I'm just starting to learn music theory, and i worked out the chord progression of the song "Wet Sand" by Red Hot Chili Peppers. It has the chords G, D, Em and Bm as well as some fills that are all based on the G major scale. However, when it comes to the main solo, it starts with a G# and C#. Is there some kind of theory behind it, or shouldn't i care about these things very much. I thought that it would be easier to transcribe songs if i know the key it's in, but now it seems that it might not be the case.

Thank you very much!

  • 2
    The song changes keys to E major. – Tony Apr 2 '13 at 18:09
  • It's a common trick, called a "phrase modulation". You should train your ears to recognize it. Everything's suddenly different! is probably a phrase modulation. – luser droog Apr 3 '13 at 5:15
  • Solo's actually in G#minor,at the end, so G# is a perfect note to start it.Knowing the key of a piece is a great help to transcribing or soloing over, but this one just happens to change key (or possibly modulates). – Tim Apr 3 '13 at 10:39
  • In addition to the great theory information in the comments and answers here, we should keep in mind that music theory is at least partly (if not mostly) a "rationalization" after the fact of decisions that are really artistic in nature and therefore somewhat ineffable.
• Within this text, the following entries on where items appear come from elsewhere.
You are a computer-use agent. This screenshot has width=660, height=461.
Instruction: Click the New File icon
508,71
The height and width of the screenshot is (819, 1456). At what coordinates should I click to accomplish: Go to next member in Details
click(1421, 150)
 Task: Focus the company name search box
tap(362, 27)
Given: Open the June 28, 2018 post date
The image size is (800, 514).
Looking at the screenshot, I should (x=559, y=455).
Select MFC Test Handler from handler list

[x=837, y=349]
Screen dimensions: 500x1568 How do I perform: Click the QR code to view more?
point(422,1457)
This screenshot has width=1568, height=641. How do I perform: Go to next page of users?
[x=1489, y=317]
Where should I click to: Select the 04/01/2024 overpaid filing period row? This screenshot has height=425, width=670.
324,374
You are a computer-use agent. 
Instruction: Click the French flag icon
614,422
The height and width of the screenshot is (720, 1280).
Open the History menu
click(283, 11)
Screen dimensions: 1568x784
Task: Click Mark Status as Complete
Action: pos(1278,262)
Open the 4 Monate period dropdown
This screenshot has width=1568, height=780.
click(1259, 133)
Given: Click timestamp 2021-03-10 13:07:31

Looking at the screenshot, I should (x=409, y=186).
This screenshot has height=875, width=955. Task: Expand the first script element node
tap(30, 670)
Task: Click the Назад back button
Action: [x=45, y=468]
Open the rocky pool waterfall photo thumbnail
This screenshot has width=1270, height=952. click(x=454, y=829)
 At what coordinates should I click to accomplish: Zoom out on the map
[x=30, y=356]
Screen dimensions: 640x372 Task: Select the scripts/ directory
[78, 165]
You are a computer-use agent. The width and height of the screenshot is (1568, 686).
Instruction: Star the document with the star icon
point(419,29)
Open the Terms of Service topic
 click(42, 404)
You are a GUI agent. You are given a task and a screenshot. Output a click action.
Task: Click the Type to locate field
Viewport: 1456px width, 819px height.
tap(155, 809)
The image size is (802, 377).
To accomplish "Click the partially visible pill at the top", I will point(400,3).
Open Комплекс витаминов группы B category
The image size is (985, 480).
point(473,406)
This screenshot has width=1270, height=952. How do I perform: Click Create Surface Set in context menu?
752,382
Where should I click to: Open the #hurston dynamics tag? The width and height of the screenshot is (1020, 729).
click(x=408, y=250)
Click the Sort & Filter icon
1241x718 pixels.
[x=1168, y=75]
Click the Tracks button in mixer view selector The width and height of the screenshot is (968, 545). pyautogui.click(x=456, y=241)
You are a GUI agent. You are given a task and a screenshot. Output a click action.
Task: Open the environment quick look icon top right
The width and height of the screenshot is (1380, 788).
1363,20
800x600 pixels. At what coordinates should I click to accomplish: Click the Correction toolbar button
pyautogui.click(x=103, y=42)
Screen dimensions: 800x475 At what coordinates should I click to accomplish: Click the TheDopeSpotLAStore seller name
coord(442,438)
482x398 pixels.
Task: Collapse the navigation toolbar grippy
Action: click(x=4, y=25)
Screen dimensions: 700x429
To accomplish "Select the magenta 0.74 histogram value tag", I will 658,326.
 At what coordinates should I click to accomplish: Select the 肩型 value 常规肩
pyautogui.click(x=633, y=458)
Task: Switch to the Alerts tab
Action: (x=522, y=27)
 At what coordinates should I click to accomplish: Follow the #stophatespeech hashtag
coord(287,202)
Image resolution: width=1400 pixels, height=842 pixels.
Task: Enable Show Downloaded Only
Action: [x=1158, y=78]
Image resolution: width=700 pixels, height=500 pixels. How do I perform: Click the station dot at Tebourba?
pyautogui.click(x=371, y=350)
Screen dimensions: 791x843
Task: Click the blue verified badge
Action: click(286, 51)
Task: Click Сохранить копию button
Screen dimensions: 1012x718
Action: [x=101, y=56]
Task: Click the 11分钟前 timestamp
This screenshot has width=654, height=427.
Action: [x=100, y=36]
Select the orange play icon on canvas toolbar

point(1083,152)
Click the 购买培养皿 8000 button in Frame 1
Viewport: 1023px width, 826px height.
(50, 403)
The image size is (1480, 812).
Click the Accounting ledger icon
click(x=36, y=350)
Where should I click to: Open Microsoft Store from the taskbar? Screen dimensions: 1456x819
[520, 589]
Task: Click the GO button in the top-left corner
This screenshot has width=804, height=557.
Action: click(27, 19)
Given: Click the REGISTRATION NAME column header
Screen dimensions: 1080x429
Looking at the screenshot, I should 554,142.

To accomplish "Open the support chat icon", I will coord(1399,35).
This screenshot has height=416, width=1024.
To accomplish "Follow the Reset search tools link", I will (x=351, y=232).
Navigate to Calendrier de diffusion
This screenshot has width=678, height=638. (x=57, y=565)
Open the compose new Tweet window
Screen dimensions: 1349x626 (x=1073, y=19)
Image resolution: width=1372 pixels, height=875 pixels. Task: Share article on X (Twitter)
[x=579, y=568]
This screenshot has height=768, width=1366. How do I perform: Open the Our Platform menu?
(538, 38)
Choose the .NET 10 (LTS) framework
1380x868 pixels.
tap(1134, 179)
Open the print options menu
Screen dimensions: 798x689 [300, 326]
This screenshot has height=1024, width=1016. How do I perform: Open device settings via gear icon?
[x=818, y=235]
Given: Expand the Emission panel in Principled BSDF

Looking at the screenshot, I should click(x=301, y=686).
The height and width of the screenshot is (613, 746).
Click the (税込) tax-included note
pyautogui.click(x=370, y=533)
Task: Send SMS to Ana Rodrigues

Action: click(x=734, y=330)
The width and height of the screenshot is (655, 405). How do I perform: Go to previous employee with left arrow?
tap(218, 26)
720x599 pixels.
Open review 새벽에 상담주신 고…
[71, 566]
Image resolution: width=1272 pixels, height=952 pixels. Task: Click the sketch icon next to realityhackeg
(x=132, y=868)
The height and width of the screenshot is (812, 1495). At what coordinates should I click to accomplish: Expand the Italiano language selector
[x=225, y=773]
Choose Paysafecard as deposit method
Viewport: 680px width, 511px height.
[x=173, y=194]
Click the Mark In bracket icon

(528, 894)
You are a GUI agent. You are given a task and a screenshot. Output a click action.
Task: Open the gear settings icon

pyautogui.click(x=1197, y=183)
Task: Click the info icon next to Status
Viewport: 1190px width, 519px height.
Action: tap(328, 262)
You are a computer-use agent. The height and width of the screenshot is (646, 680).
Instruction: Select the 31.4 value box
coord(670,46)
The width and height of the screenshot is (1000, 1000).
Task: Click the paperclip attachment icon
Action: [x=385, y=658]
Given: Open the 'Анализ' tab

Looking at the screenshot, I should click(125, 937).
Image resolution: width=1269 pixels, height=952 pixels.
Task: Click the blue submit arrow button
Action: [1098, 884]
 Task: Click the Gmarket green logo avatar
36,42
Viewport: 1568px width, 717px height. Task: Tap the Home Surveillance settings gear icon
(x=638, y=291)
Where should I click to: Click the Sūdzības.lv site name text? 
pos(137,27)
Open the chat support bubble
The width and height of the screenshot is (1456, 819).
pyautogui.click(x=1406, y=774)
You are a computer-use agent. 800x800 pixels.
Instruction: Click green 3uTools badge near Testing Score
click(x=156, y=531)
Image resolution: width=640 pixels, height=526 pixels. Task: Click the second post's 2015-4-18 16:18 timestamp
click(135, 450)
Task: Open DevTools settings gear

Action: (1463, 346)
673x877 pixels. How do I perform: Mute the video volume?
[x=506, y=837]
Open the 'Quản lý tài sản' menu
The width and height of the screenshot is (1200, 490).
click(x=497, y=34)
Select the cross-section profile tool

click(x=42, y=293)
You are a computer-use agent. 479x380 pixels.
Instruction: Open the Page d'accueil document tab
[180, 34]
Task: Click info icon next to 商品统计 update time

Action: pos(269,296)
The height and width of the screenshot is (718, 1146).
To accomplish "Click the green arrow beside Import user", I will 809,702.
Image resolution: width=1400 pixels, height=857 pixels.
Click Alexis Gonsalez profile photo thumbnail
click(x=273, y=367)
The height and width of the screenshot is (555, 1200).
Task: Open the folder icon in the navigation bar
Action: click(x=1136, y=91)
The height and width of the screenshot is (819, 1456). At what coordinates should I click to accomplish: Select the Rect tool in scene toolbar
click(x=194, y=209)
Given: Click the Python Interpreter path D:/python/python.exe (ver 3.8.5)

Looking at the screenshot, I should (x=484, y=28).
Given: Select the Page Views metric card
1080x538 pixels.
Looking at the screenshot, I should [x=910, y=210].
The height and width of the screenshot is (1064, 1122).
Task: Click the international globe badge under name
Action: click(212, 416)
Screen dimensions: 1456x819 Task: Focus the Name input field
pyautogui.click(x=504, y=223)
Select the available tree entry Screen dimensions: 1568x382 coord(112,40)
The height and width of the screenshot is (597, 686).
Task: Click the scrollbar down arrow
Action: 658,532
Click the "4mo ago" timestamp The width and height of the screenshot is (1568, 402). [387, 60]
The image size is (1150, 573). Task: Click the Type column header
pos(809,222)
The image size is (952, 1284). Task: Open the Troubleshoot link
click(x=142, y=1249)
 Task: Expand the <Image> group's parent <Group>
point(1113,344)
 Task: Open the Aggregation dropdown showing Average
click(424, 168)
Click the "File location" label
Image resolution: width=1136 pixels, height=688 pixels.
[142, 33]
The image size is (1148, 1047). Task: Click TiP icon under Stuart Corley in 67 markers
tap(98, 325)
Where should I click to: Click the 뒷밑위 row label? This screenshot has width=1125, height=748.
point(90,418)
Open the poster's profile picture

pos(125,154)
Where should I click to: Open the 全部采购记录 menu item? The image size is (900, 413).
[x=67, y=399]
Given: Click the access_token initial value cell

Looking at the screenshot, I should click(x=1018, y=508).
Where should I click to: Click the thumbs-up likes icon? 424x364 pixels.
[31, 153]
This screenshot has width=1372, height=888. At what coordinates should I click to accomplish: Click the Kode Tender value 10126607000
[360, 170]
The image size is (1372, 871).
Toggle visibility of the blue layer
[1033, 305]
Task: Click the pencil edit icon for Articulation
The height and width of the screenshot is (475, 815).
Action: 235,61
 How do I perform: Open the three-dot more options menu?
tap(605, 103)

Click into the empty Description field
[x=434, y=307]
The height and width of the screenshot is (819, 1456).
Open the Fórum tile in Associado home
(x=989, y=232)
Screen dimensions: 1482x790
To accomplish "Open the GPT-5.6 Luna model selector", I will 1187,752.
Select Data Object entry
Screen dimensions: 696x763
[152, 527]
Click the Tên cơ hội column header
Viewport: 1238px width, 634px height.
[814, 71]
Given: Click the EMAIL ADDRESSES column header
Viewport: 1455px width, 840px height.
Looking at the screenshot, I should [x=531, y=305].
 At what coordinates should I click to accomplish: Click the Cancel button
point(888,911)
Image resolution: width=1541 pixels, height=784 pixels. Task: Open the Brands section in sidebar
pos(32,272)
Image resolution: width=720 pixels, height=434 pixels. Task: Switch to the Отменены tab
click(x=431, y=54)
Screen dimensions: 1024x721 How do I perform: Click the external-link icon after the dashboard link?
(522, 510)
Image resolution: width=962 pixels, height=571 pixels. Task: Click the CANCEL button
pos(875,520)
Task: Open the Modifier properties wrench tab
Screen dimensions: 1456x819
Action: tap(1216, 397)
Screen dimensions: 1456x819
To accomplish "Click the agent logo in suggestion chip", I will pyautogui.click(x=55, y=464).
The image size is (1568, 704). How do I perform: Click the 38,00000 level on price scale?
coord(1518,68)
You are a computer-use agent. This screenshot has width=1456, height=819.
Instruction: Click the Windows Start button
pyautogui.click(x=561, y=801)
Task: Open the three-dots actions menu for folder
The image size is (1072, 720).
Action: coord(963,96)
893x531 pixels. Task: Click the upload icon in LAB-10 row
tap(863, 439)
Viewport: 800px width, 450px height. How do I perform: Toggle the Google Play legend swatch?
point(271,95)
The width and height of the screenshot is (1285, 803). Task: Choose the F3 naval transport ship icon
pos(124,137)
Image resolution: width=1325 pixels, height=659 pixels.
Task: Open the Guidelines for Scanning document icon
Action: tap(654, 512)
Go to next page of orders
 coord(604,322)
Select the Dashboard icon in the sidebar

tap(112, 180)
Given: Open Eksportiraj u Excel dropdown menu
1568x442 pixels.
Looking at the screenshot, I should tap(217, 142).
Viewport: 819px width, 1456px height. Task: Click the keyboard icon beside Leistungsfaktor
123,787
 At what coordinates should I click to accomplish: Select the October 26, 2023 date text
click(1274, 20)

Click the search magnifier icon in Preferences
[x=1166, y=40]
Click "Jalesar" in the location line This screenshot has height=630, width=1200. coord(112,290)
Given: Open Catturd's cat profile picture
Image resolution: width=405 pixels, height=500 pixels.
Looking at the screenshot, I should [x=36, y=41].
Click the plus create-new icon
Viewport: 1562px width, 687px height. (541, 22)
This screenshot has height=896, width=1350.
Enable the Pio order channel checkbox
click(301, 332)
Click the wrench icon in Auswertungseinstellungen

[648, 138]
Analyze enough modern rock music and you'll come across a lot of examples where it sounds good but doesn't completely make sense in terms of western harmony. – Todd Wilcox Apr 8 '13 at 19:21
  • it would be good to edit this question to make it more general (applying to all songs with such a key change), using Wet Sand as an example. – naught101 Apr 10 '13 at 3:22

You are correct - the song is mainly in Em or G - sounds more like Em to me.It then modulates to E maj. At the solo, it changes to G#m. An excellent thing with every song is to find the key, and theoretically work out the other possible chords - in G, it'll be G, Am, Bm, C, D,Em, and the not often used F#m7b5(I wonder why.....!). However, some songs modulate, or even change key, so at that point, obviously, a new set of chords will apply.